Work instructions:
Filter these entries down to lines holding "computer".

○ ○ ○ ○ ○ ○ ○

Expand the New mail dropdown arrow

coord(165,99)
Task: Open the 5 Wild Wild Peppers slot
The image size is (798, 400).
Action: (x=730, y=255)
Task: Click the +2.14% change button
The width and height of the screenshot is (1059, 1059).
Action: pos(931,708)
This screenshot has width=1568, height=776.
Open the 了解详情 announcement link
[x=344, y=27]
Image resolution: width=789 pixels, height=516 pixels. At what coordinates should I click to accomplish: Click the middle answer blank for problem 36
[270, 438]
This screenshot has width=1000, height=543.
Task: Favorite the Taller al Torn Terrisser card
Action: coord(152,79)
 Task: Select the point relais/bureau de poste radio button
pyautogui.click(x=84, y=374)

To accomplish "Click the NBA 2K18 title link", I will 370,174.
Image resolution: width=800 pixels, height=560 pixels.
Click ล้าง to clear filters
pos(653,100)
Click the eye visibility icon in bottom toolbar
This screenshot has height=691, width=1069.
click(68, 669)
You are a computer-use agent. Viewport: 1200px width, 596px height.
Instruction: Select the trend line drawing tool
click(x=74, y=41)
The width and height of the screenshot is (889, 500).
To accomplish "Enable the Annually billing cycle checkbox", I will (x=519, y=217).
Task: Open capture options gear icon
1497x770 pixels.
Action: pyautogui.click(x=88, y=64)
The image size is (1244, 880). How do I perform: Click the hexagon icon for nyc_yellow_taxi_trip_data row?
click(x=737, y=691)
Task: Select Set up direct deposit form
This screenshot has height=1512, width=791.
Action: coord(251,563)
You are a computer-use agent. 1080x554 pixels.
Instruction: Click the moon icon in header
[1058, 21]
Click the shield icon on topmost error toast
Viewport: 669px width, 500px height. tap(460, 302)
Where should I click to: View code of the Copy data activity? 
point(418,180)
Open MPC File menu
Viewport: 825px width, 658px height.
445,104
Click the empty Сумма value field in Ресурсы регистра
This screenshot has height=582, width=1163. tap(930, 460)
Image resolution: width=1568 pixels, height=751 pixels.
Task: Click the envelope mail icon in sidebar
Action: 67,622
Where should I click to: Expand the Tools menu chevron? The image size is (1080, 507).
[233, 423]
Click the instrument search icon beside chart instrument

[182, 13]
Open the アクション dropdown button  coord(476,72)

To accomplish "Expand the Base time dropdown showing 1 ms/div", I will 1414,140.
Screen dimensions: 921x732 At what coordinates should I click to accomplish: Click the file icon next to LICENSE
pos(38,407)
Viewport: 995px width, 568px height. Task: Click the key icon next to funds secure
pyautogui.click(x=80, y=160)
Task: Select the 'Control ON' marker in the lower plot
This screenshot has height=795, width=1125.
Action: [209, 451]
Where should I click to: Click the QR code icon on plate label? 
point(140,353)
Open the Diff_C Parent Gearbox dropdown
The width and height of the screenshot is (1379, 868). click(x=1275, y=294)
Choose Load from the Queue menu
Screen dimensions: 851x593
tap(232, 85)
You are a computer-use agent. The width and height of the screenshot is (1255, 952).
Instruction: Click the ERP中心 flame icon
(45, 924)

○ ○ ○ ○ ○ ○ ○

Result for this exercise:
You are a computer-use agent. Viewport: 1200px width, 596px height.
You are a computer-use agent. 1080x554 pixels.
You are a computer-use agent. The width and height of the screenshot is (1255, 952).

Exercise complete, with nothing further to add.